Au point que huit écoles ont été vandalisées cette semaine à Liège et à Charleroi, où l'on a constaté des départs de feux durant la nuit. Des tags "No Evras" sur plusieurs d'entre elles ont été retrouvés et la justice belge a ouvert une enquête pour "incendies criminels".

Une animation adaptée en fonction de l'âge

Mais qu'en est-il vraiment de cette "animation"? En place depuis 2012, elle n'était jusque-là pas systématiquement assurée faute de moyens. Selon la RTBF, seulement 20% des écoles organisaient ces formations.

"Le plus souvent, les sujets abordés sont choisis en fonction des besoins des enfants ou adolescents: les animateurs vont partir des questions que les jeunes se posent et construire leur animation autour de ces préoccupations. Dans tous les cas, les animateurs apportent des réponses adaptées en fonction de l’âge ou du stade de maturité des jeunes rencontrés", peut-on lire sur la plateforme dédiée.

L'idée est donc de "donner aux jeunes les informations nécessaires pour devenir des adultes éclairés acteurs de leur santé", précise le site de l'Evras. Pas question donc d'enseigner ou de pratiquer le moindre acte sexuel, comme certains détracteurs du programme le dénoncent, ni même de consulter des images pornographiques.

"On ne va évidemment pas encourager une hyper-sexualisation chez les jeunes, ni susciter une orientation sexuelle ou une identité de genre. J'ai lu qu'on allait 'apprendre aux enfants à se masturber', c'est complètement inadmissible de faire peur aux parents sur ce sujet", a tranché Caroline Désir, la ministre francophone de l'Education, la semaine dernière sur la RTBF.

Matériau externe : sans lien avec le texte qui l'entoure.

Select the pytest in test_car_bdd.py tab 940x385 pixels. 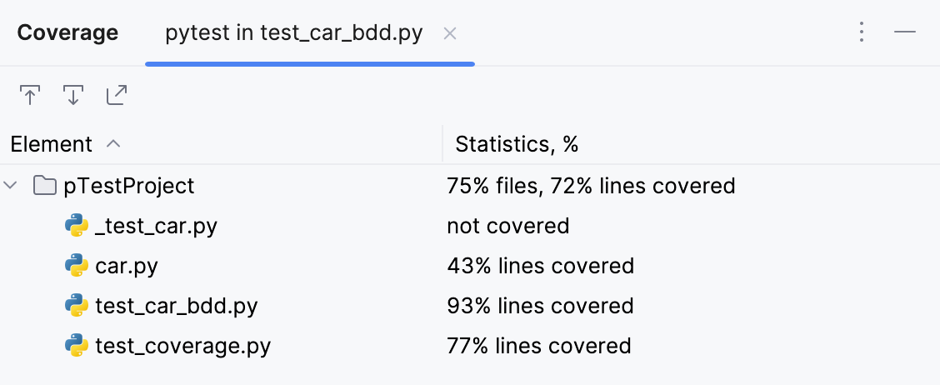tap(293, 33)
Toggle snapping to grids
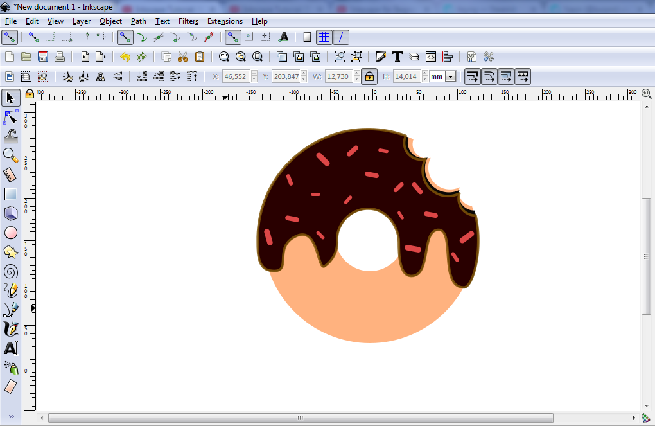Viewport: 655px width, 426px height. (324, 37)
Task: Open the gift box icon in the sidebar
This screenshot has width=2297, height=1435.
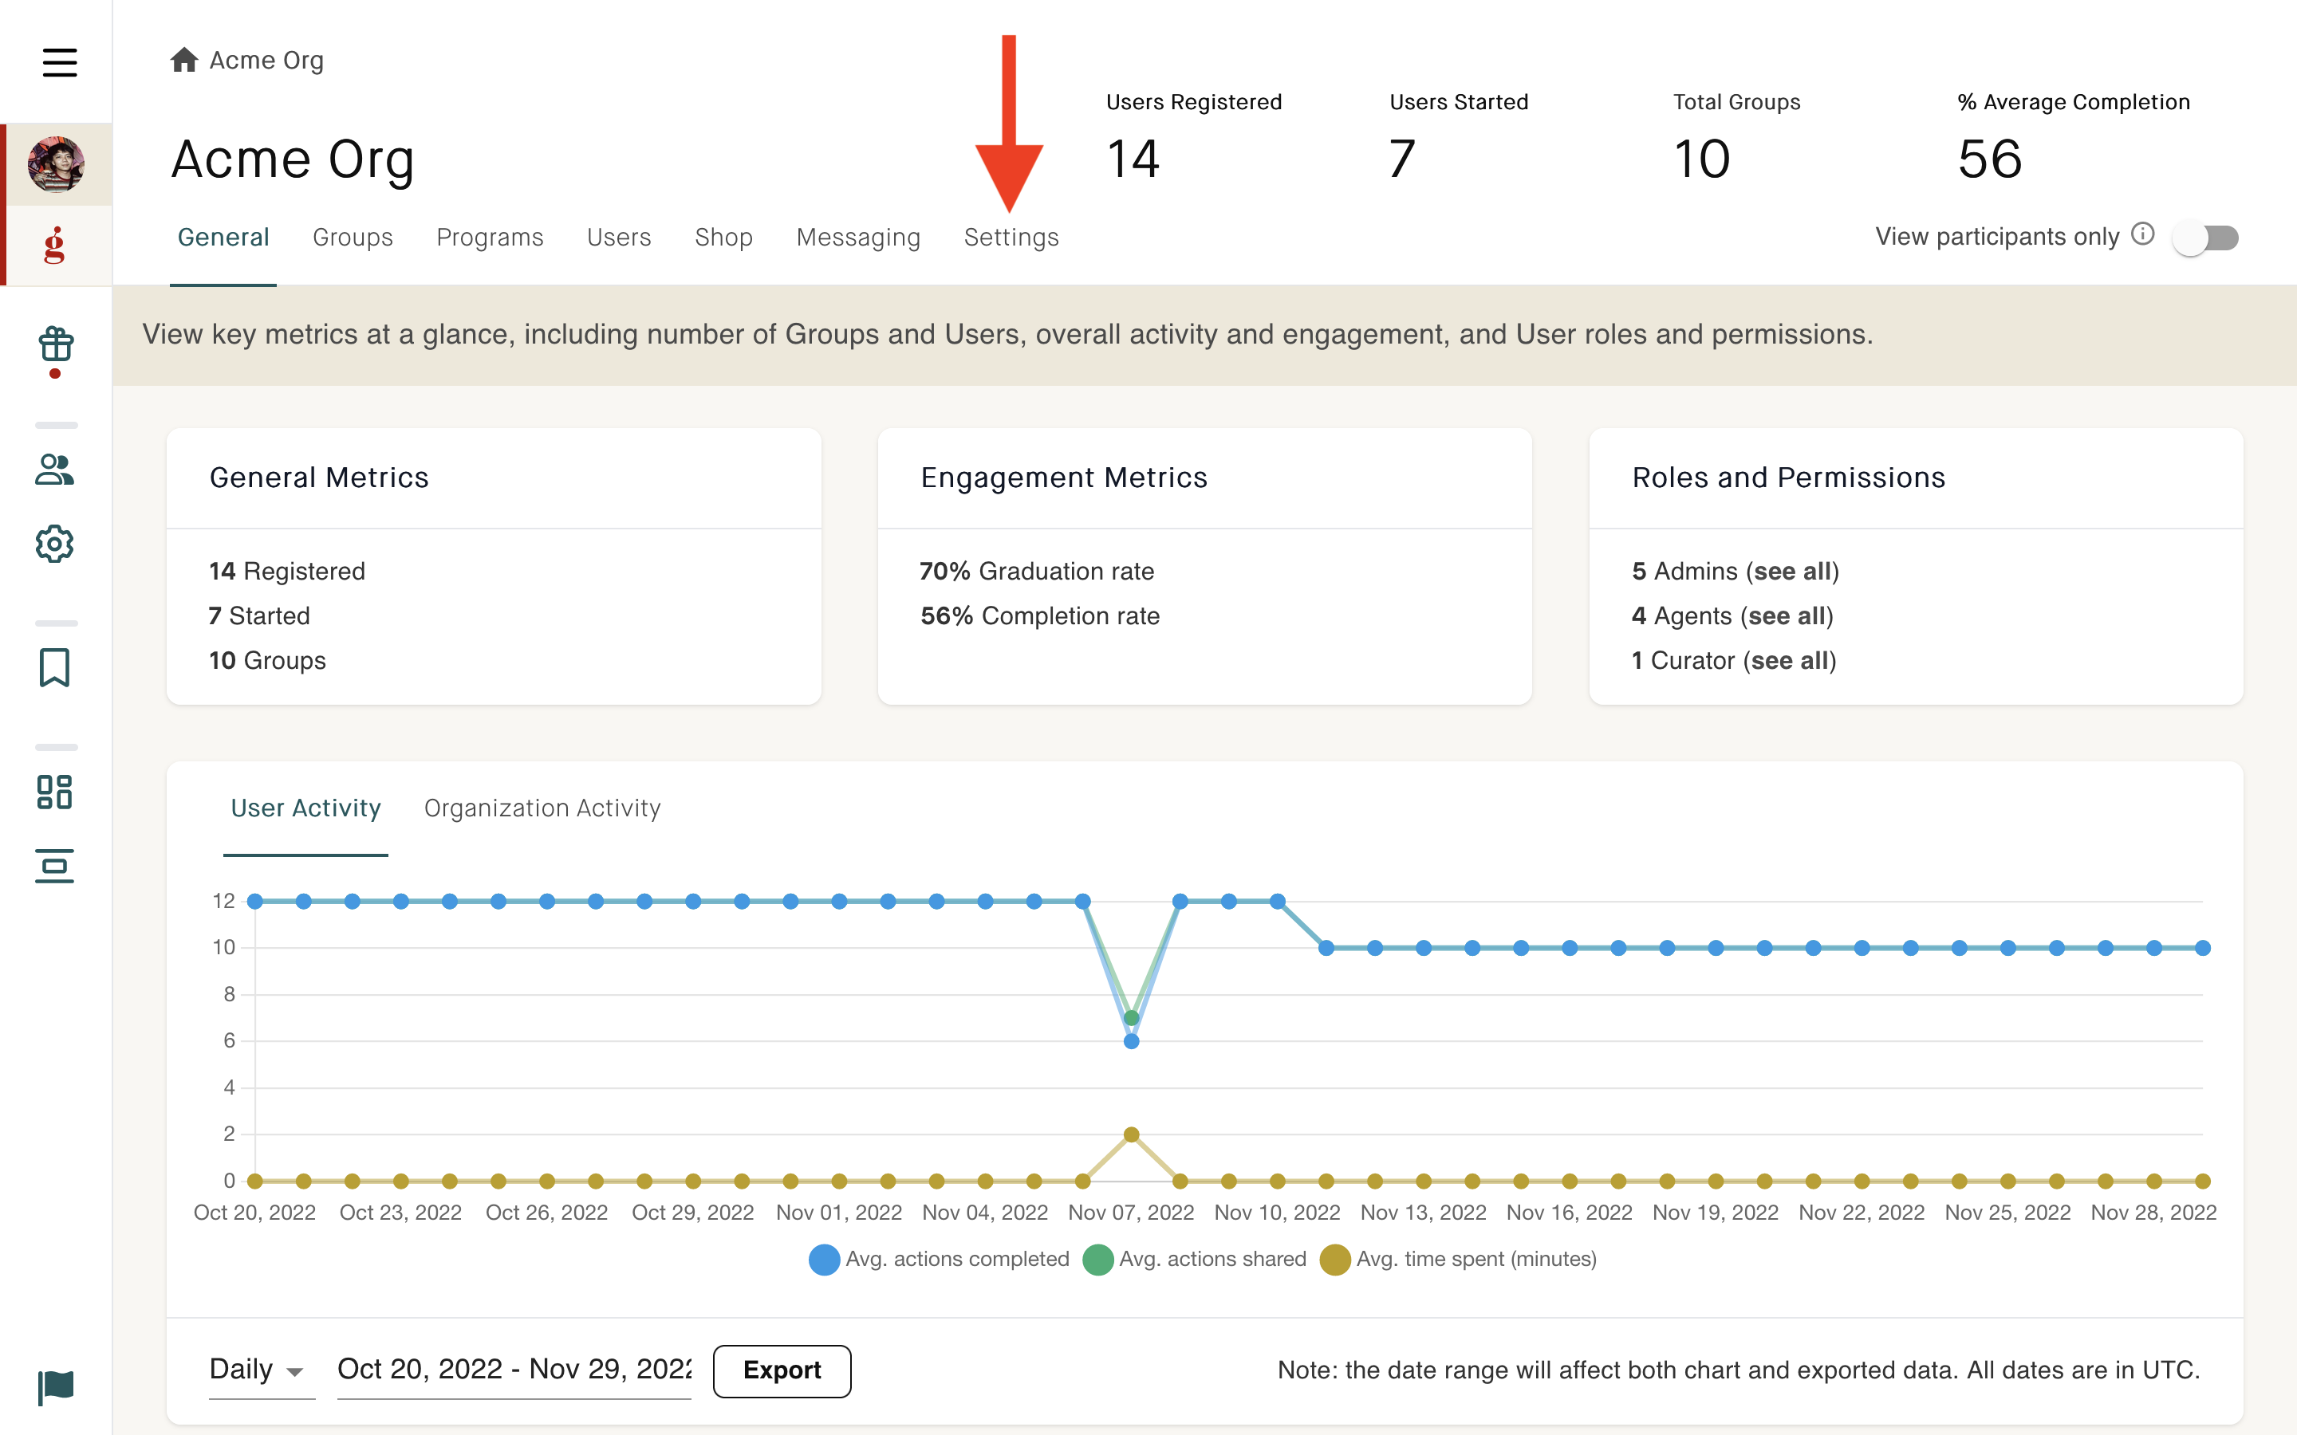Action: pyautogui.click(x=56, y=345)
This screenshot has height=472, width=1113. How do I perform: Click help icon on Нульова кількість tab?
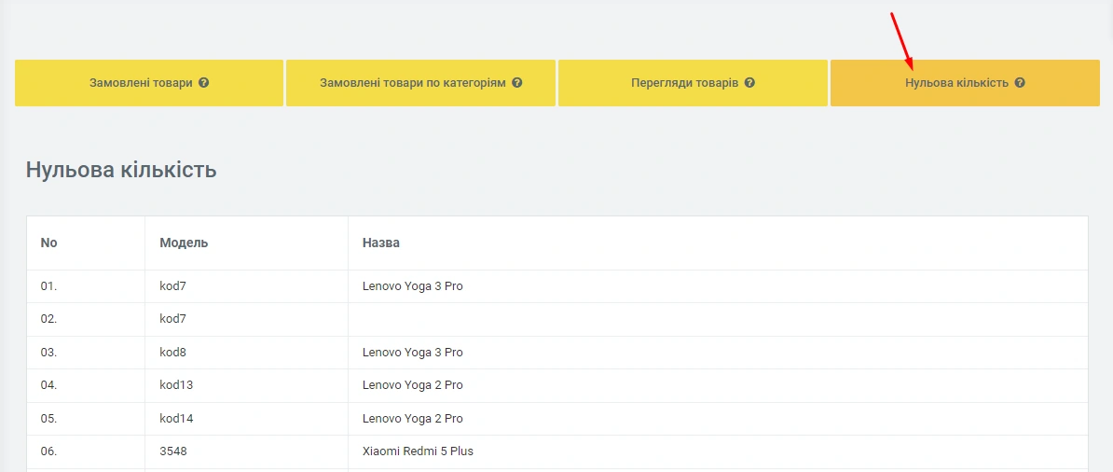click(1020, 83)
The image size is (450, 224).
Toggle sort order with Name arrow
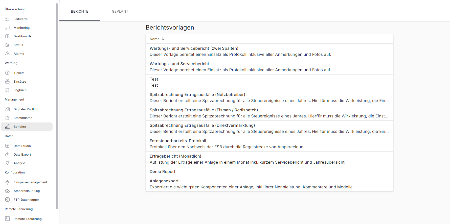(x=163, y=39)

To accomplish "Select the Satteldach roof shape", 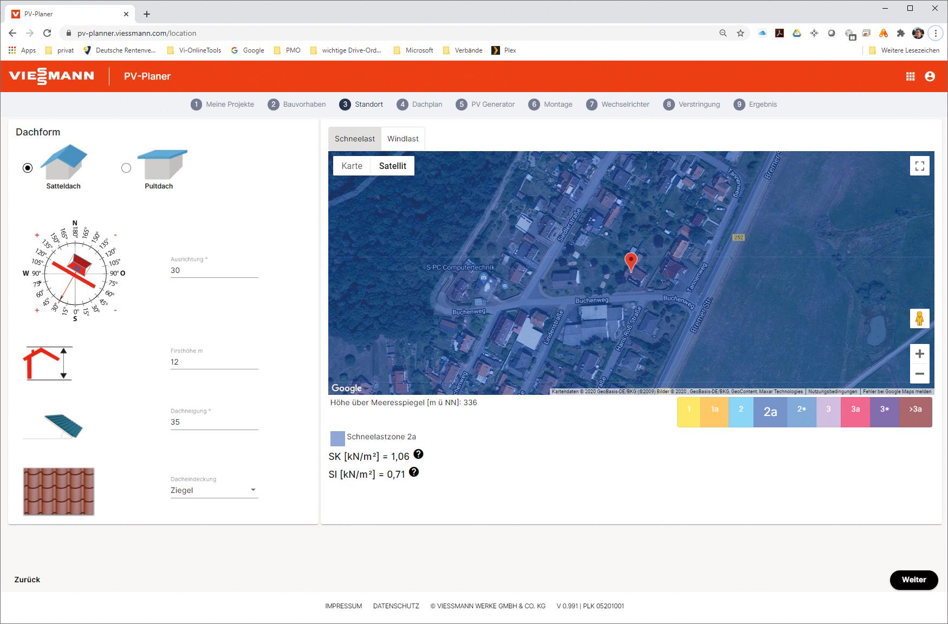I will point(28,168).
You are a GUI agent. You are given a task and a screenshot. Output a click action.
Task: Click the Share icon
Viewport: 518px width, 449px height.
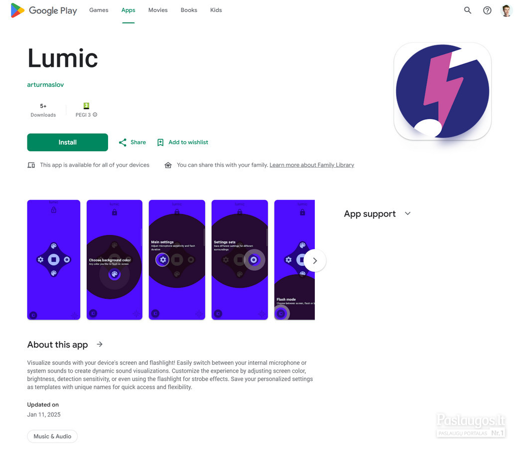click(123, 142)
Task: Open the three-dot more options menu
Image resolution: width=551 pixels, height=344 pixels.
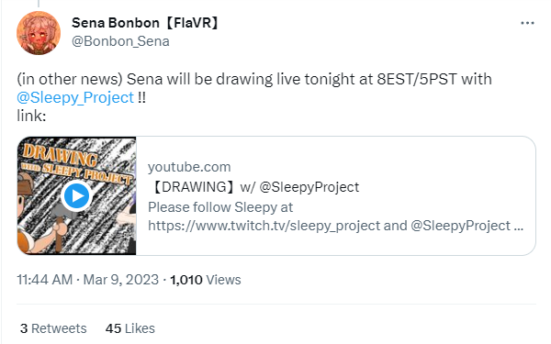Action: 527,23
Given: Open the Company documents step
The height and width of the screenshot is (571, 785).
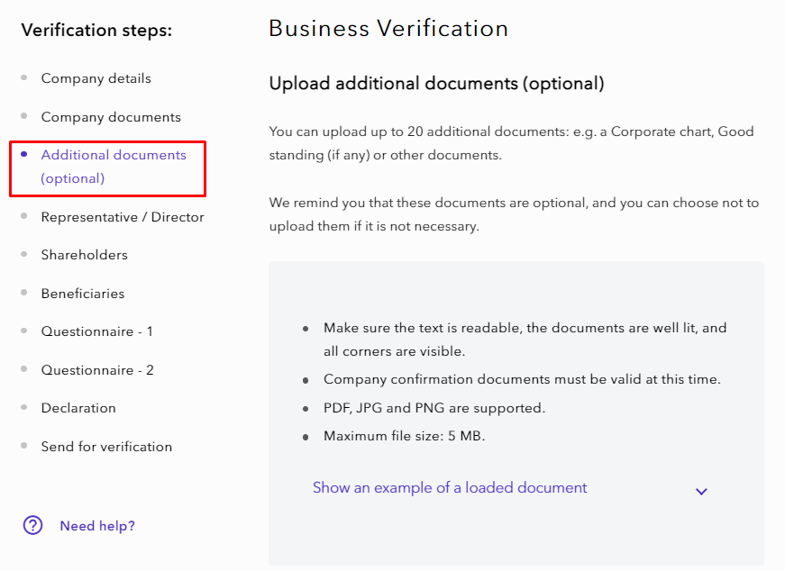Looking at the screenshot, I should pyautogui.click(x=111, y=117).
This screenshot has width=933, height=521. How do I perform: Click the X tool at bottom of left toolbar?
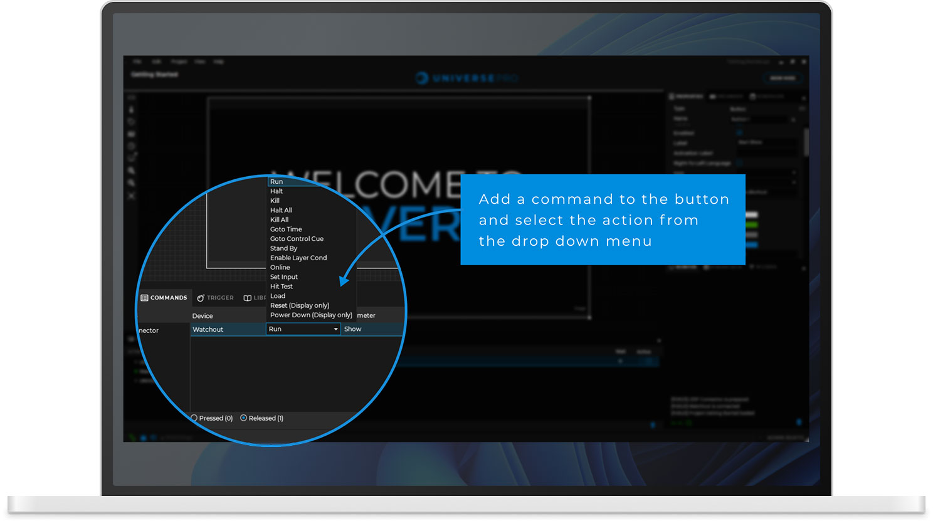point(132,196)
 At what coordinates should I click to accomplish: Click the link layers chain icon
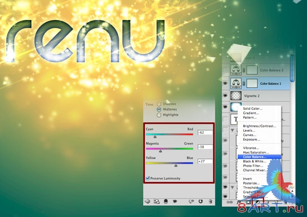(229, 202)
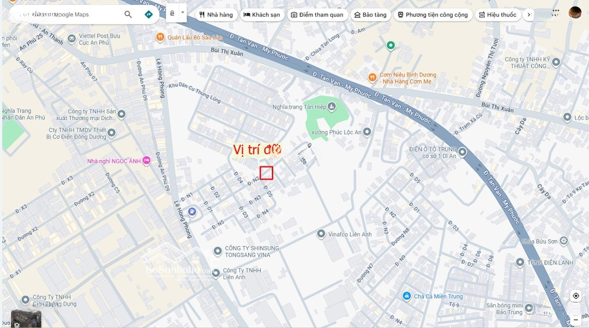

Un guide de plus de 300 pages, à destination des professionnels chargés d'encadrer ces ateliers, permet d'ailleurs de "baliser les interventions d’Evras réalisées auprès des enfants et des jeunes".

Une polémique qui touche aussi la France

La polémique a pour autant traversé les frontières. Le rappeur français Rohff a notamment partagé sur X la vidéo d'une femme, relatant le témoignage d'un père de famille désireux de quitter la France après que son enfant, dénudé, a été forcé à toucher le vagin d'une camarade à l'école.

Si les médias belges ont dénoncé une désinformation évidente de la part de l'artiste, d'autant plus que le programme ne concerne que la Belgique, une pétition lancée lundi dernier a néanmoins pris de l'ampleur dans l'Hexagone.

Celle-ci demande à Gabriel Attal, le ministre français de l’Éducation nationale, "la suppression de la loi Evras". Elle avait déjà été signée par plus de 15.500 personnes ce dimanche. L'Evras, qui n'est pas une loi mais qui a fait l'objet d'un décret, n'a cependant aucun lien avec la France.

Les fake news sur ce sujet ne sont d'ailleurs pas rares en France. En 2019, une rumeur circulant en ligne affirmait qu’un manuel scolaire pour les classes de CE1 et CE2 abordait les pénétrations vaginales, anales et orales, notamment avec des sextoys.

Il s’agissait en réalité d’une brochure de Santé Publique France sur la sexualité destinée à des adolescents, qui n'était pas distribuée dans les écoles primaires.